Zubaida Yazdani's son Hussain Ali Khan who as a child was often her companion on fund raising trips wrote the following about her, "About the founding of the college for women; she felt the need for such an Institution as there were not adequate places and opportunities for women whom she believed strongly in. When she made up her mind about something she felt strongly about, there was no stopping her and there was no word like NO in her dictionary of life. In the days of old it was not the IN thing for women to go to rich or powerful men's houses or see them personally on their own so I being a very young teenaged son used to accompany her on these missions of gathering funds for the cause from powerful bankers, heads of companies, directors etc. As the occasion demanded her charisma and powers of persuasion at convincing the great and the good were like magic and they were like putty in her hands and it was extraordinary to watch".
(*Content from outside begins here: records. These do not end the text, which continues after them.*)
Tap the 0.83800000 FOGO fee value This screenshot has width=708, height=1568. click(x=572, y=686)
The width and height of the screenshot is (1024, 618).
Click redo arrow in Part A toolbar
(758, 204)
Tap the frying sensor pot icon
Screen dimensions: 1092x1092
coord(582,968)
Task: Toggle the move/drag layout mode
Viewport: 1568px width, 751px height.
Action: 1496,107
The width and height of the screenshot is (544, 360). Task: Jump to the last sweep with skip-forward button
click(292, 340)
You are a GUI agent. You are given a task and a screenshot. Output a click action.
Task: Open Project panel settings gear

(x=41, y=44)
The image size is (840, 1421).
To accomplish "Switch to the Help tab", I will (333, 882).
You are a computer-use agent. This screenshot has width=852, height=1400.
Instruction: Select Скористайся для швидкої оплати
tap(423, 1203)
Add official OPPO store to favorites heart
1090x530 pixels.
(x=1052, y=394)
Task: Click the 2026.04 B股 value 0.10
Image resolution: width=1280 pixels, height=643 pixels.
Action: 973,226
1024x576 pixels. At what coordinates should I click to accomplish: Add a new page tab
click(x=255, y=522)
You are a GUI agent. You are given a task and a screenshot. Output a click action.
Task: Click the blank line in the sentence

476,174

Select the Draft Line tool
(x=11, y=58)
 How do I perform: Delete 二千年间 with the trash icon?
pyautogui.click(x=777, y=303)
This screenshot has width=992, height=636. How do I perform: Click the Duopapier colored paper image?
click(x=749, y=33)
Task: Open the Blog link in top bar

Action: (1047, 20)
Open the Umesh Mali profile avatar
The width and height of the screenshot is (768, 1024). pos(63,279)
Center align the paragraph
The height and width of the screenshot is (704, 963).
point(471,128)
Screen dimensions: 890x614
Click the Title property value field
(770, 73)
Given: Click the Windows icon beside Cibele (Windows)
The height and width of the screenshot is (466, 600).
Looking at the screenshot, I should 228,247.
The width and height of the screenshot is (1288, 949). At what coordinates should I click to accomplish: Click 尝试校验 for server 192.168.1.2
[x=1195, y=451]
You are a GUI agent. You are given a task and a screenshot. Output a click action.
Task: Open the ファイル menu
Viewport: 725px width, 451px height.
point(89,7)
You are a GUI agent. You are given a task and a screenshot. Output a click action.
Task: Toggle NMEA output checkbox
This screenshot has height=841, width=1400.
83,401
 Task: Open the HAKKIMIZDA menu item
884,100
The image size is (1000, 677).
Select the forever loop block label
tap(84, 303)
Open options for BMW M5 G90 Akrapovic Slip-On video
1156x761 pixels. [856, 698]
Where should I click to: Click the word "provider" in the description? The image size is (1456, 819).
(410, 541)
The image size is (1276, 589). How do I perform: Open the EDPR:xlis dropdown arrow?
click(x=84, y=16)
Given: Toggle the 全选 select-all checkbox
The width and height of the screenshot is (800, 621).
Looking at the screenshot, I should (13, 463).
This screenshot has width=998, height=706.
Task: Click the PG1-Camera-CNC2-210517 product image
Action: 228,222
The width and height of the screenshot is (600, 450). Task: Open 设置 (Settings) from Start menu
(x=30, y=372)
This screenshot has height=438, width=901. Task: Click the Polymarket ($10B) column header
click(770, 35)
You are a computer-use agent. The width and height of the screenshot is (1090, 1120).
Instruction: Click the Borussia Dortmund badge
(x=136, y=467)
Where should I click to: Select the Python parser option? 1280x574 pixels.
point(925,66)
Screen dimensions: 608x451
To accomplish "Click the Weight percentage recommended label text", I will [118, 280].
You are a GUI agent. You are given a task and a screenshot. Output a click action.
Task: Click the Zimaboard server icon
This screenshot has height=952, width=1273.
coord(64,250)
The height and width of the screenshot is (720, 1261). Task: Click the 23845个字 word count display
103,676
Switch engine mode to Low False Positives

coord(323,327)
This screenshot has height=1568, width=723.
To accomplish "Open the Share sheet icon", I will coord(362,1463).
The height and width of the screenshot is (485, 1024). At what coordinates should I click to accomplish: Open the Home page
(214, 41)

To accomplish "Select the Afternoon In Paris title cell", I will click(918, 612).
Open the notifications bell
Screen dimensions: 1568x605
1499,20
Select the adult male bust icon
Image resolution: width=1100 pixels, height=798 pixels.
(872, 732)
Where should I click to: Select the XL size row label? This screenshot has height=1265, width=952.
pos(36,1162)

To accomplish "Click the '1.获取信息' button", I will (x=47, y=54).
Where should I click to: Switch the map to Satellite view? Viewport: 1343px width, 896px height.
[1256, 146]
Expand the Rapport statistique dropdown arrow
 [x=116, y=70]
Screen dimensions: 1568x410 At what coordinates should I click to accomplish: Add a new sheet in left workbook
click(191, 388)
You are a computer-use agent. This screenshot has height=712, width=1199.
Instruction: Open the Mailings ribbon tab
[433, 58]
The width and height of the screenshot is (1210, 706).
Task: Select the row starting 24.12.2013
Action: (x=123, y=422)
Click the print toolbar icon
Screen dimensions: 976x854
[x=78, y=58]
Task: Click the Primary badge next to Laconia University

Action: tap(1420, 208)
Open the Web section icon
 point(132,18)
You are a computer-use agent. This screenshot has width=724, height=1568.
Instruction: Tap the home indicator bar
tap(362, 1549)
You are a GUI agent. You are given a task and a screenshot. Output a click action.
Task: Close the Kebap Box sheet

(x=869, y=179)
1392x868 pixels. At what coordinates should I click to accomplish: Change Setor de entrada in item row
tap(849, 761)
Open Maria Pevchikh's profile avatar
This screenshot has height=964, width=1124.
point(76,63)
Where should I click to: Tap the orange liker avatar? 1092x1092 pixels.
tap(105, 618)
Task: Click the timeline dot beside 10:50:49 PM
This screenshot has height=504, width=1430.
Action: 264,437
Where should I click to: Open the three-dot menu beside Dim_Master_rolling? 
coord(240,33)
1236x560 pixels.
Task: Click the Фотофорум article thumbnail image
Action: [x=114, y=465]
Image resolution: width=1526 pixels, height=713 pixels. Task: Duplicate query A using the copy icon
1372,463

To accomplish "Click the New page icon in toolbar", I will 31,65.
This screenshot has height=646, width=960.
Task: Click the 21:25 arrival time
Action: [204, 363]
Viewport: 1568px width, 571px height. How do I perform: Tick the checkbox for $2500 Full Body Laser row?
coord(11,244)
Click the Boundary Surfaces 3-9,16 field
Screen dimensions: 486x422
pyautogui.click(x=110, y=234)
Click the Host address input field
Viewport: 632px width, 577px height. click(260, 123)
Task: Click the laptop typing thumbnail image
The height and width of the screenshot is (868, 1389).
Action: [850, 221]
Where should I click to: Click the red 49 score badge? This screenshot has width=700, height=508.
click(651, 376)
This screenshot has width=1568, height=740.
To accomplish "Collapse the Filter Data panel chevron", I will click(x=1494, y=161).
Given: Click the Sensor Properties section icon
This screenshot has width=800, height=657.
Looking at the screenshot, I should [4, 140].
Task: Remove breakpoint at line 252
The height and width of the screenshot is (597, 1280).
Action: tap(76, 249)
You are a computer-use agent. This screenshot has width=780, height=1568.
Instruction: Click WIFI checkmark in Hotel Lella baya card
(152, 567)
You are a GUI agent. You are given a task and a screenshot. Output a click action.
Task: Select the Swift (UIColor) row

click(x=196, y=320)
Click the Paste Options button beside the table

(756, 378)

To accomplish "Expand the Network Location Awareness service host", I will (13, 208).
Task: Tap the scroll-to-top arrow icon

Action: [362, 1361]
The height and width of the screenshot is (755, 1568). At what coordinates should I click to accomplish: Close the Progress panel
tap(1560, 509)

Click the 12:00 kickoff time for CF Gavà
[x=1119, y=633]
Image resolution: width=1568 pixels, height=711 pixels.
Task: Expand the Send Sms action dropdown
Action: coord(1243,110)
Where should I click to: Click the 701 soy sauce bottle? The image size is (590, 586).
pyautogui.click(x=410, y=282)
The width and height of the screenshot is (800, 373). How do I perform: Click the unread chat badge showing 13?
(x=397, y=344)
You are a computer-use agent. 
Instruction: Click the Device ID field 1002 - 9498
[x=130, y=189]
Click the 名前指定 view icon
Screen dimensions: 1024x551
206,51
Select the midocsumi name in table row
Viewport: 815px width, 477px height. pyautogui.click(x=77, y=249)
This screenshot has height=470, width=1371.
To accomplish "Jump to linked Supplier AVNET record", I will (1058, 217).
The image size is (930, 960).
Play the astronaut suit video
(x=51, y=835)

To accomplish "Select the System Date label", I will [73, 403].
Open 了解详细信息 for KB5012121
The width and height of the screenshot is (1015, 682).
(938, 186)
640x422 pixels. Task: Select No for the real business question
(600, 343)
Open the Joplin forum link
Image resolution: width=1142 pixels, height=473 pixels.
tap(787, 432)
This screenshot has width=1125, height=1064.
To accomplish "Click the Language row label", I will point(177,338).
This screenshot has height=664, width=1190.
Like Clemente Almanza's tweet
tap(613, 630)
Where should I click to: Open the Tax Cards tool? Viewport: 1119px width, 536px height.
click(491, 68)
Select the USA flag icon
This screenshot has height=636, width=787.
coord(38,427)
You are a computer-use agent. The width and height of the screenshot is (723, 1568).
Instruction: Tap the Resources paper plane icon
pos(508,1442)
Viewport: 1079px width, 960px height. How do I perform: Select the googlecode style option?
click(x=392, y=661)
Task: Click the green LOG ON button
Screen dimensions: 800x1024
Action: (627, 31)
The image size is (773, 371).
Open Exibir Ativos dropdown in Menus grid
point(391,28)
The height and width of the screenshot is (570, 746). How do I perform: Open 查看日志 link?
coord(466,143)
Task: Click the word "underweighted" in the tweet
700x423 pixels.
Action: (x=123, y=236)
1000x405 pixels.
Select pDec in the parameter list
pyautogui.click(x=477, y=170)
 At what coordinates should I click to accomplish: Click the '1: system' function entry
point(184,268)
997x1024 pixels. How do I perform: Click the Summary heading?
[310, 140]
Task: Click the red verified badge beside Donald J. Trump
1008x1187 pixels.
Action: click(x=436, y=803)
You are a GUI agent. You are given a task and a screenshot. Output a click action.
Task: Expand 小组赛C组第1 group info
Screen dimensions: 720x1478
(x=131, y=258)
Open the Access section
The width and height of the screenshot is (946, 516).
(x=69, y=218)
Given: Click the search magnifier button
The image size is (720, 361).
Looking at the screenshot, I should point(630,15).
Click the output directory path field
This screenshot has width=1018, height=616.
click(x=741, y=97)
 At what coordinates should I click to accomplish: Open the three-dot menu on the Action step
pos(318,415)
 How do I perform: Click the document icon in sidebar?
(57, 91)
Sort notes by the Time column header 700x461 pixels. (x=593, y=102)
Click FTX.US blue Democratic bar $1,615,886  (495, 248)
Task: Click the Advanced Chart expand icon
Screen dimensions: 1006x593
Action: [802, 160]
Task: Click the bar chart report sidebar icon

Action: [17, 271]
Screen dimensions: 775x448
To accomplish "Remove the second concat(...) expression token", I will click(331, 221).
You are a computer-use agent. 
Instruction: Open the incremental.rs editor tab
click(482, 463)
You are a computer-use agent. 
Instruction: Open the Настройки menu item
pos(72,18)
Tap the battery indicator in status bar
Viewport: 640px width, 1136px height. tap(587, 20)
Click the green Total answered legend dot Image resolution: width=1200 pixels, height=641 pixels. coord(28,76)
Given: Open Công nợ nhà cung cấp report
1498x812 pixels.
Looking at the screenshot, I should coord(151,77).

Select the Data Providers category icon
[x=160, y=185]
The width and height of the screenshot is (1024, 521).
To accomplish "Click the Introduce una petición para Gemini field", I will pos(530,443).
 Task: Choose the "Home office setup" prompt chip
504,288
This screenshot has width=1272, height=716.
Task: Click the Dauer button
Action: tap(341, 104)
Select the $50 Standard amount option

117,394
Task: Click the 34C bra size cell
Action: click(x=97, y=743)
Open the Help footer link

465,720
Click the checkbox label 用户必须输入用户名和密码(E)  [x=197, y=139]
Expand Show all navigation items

Zubaida Yazdani also established the Hyderabad School for Languages and Sciences in Hackney in London. The school was started in February 1981 because she had been approached by parents of children from Hyderabad and Pakistan to teach Urdu. She and her husband, Mir Yaseen Ali Khan, initially taught the classes, but after a few months the Inner London Education Authority visited the school and awarded a grant. After that the school was able to employ more teachers. The school taught primary, junior and secondary pupils in Urdu up the O and A level. The school also taught English, Arabic, and Science subjects. The school closed some years after Zubaida Yazdanis death.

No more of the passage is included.